Après 25 ans à travailler pour les autres, un éditeur américain vient de lancer sa propre maison. Avec une ambition : adapter enfin l’édition à l’ère numérique.
On a beau aimer l’objet livre, on peut aussi penser qu’il est en décalage avec son époque. C’est exactement le raisonnement de Seth Godin, qui a travaillé pendant 25 ans dans le marketing du livre. Aujourd’hui, l’Américain a décidé de lancer sa propre aventure éditoriale, Domino Project, après avoir mené une réflexion profonde sur l’avenir de l’édition. Il en a profité pour écrire un nouveau livre, Poke The Box.

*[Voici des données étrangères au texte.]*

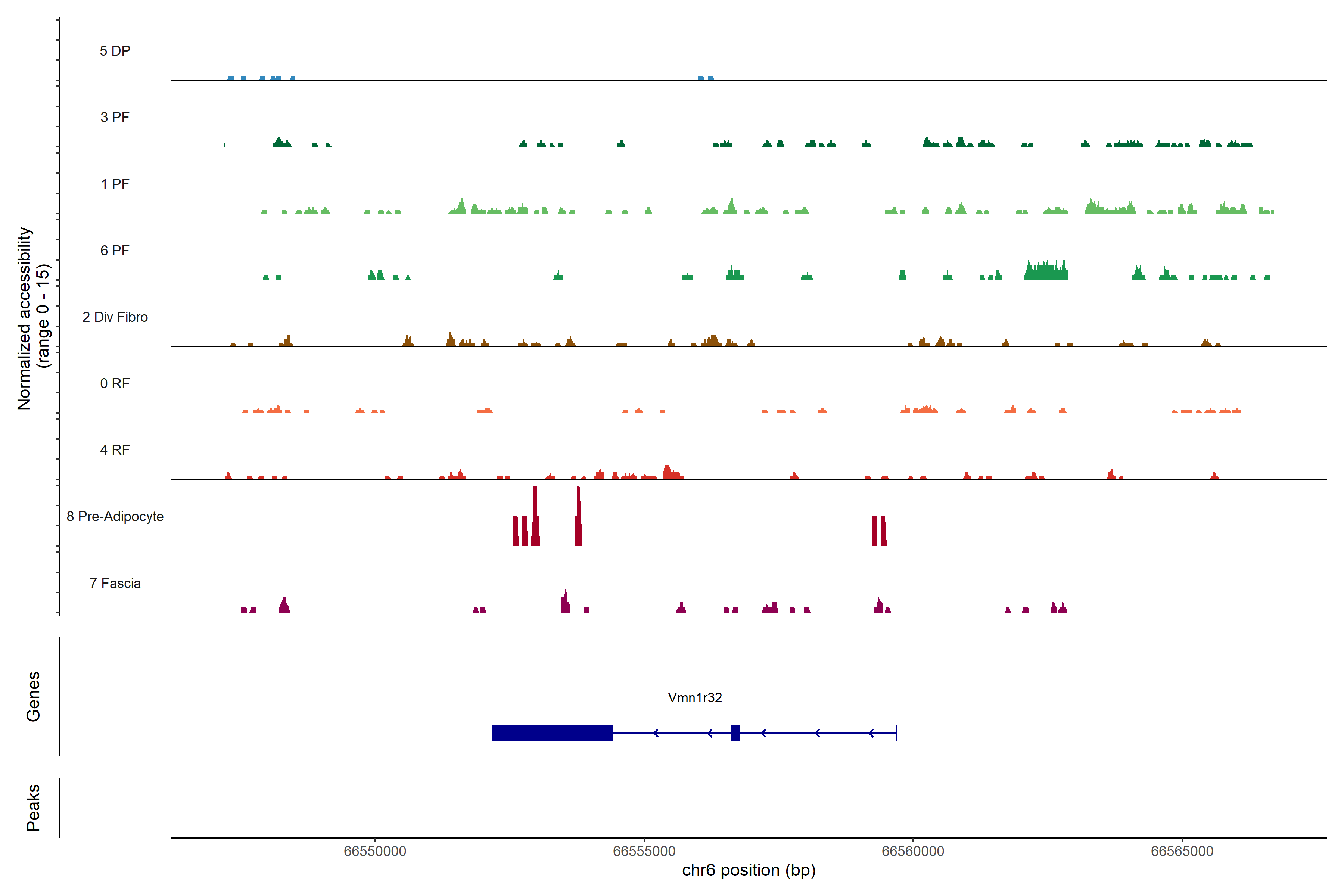
Task: Click the large Vmn1r32 exon block
Action: click(552, 732)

Pour monter les deux projets, l’auteur est parti d’un constat qu’il a dressé lors de sa carrière dans l’univers du livre. « Ce que j’ai réalisé, c’est que les éditeurs d’aujourd’hui ont peur. Et comme beaucoup de personnes qui ont peur, ils cherchent à créer des objets originaux, complexes, rares », explique Seth Godin. Or, poursuit-il, l’arrivée d’Internet a plutôt ouvert une « ère d’abondance » : vidéos, idées, morceaux de musique, etc., le web a facilité le partage de tous les types de contenus… sauf le livre.

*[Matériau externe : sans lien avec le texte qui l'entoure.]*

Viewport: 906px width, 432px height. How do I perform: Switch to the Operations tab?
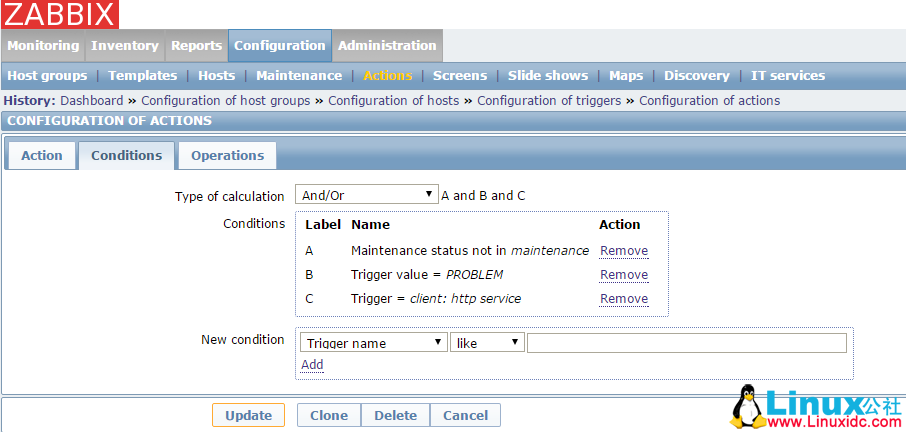pos(227,156)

Des chapitres limités à deux ou trois pages
Une défaillance à laquelle il veut maintenant remédier. « Quand j’ai commencé mon livre, la question n’a pas été de savoir comment l’écrire pour qu’il plaise à tel ou tel type de lecteur, détaille Seth Godin. L’idée était plutôt de chercher comment l’écrire pour qu’il se passe de main en main facilement. » Pour ce faire, il a opéré quelques ajustements. Finis, par exemple, les chapitres trop longs : « Les chapitres de 40 pages, agrémentés de notes de bas de page, ce n’est plus possible, les gens ne pensent plus aussi comme il y a 80 ou 90 ans, attaque-t-il. J’ai donc décidé de limiter chaque partie de mon livre à deux ou trois pages. »
Cette recherche de rapidité, Seth Godin l’assume sans problème. « Quand on est éditeur, il faut savoir prendre des risques, financiers mais aussi intellectuels, pour apporter des idées au public », justifie-t-il. Avant d’énumérer certains avantages de la formule Domino Project : « Pas besoin, par exemple, de se soucier des retours d’invendus, ou de la gestion des stocks. » Quant au système d’abonnement, il le considère comme un énorme plus. « Plus de 25 000 personnes ont payé pour entendre parler de nous dès que l’on sort une nouveauté, c’est un super atout, sur lequel peu d’éditeurs peuvent compter », déclare-t-il avec satisfaction.
Coédition et cocréation
Mais la différence majeure entre Domino Project et l’édition traditionnelle se situe ailleurs, selon Seth Godin, qui peut aussi compter sur le soutien logistique d’Amazon. « En travaillant en coédition et en cocréation avec l’auteur, nous sommes tous les deux responsables du processus, explique-t-il. Cela signifie que nous n’avons pas d’à-valoir à payer, mais aussi que nous pouvons éliminer un certain nombre d’éléments qui contrariaient l’auteur dans sa relation avec l’éditeur. »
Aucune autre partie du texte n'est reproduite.